▶ _Exercise materials_
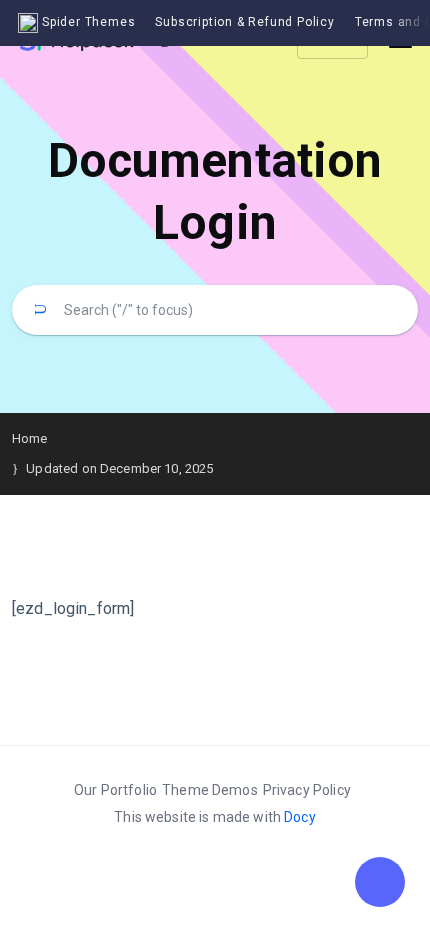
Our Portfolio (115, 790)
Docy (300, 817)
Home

---

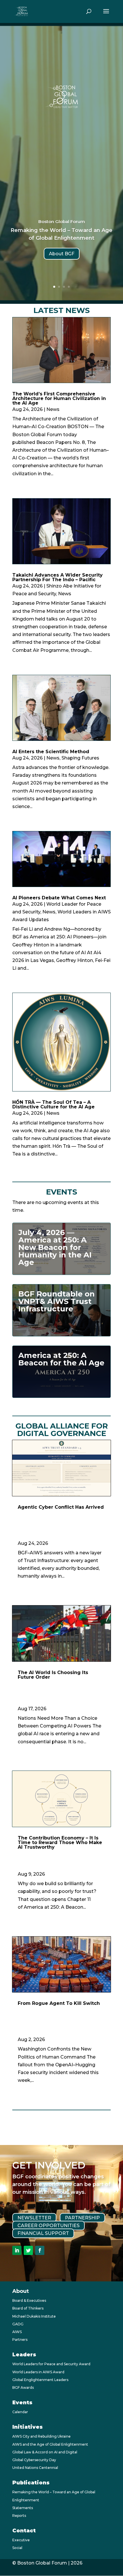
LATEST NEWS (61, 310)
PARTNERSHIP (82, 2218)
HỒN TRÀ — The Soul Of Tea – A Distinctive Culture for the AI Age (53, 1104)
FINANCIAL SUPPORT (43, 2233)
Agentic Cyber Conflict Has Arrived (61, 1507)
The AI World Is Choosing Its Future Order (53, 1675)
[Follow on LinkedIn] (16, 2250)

▶ _What the task requires_
The answer is the run of lines above from the line containing "Agentic Cyber Conflict Has Arrived (61, 1507)" through the line containing "[Follow on LinkedIn] (16, 2250)", copied exactly and alone.

▶ _Your solution_
Agentic Cyber Conflict Has Arrived (61, 1507)
The AI World Is Choosing Its Future Order (53, 1675)
[Follow on LinkedIn] (16, 2250)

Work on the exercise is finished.